Spondylodiscitis can occur from two main contamination routes: hematogenous spread or direct external inoculation during invasive procedures such as spinal surgery or epidural infiltrations. In our patient in contact with animals,
S. hyicus spondylodiscitis likely resulted from embolic complications of a bacteremia that followed an unnoticed skin wound. He indeed didn’t remember being recently injured. The location of the infection is also consistent with this hypothesis, since hematogenous pyogenic spondylodiscitis affect the lumbar vertebrae in 50 to 60% of cases [
13].
It could also be assumed that inoculation of
S. hyicus into the spine occurred three years before during the lumbar invasive treatments. Indeed although this microorganism isn’t a common inhabitant of human flora, and despite the fact that we didn’t look for a skin carriage of
S. hyicus in our patient, this bacteria has already been identified on human skin [
14]. However, the limited destruction of vertebral endplates and the absence of soft tissues invasion don’t seem compatible with a three-years incubation period, even for a mild strain of non-
aureus Staphylococcus.
This strain of
S. hyicus was very susceptible to commonly used antibiotics, and the minimal inhibitory concentration for oxacillin was below 0.25 mg/L. However recommendations for oxacillin breakpoints for coagulase-variable
Staphylococcus spp. involved in human infections are lacking. We therefore decided to base the antibiotic regimen on national guidelines of treatment of methicillin-susceptible
S. aureus spondylodiscitis and bacteremia. Initial intravenous treatment associated cefazolin, in the absence of cloxacillin, and a short course of gentamycin. After ten days of parenteral therapy, it was replaced by oral antibiotics, given the clinical improvement, the lack of elements suggestive of endocarditis, and the susceptibility of the strain to several highly bioavailable molecules, which also achieve high concentrations in bones. Given the lack of significant interactions with the patient’s co- medications, we prescribed the combination levofloxacin and rifampicin, which is recommended as first-line therapy. Under this regimen we observed a favorable clinical and laboratory response, and the follow-up MRI confirmed the absence of late-onset damages in epidural and paravertebral soft tissues. Concerning the bones however, MRI changes on L3 and L4 worsened with an increase of gadolinium enhancement, and a severe decrease in the L3-L4 intervertebral disc height.

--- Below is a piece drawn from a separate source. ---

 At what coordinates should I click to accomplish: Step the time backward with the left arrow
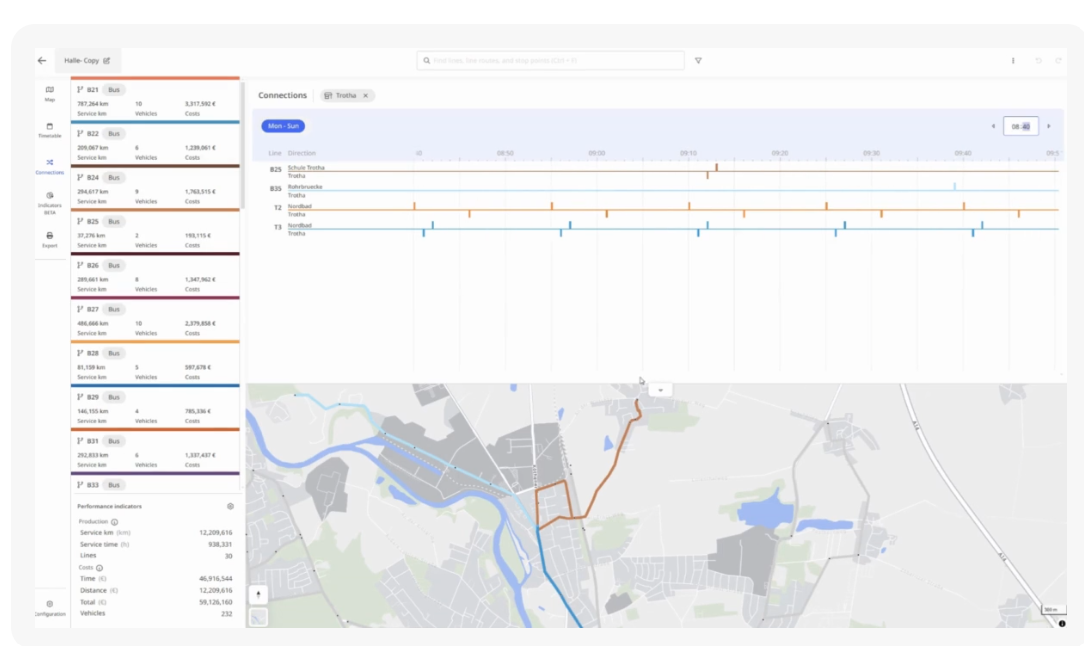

No root compression or spinal instability was found. Recent literature data currently suggest that worsening of MRI features is frequently observed during the early follow-up of spondylodiscitis, even in patients who respond well to antimicrobial therapy [
13,
15]. As a consequence, in our patient with complete pain relief and normalization of inflammatory markers, these MRI changes were not considered as a failure of medical treatment. Antibiotic therapy wasn’t prescribed beyond six weeks, and no surgical management was proposed at this stage. To date, no signs of relapse have been noticed during the three-months follow-up.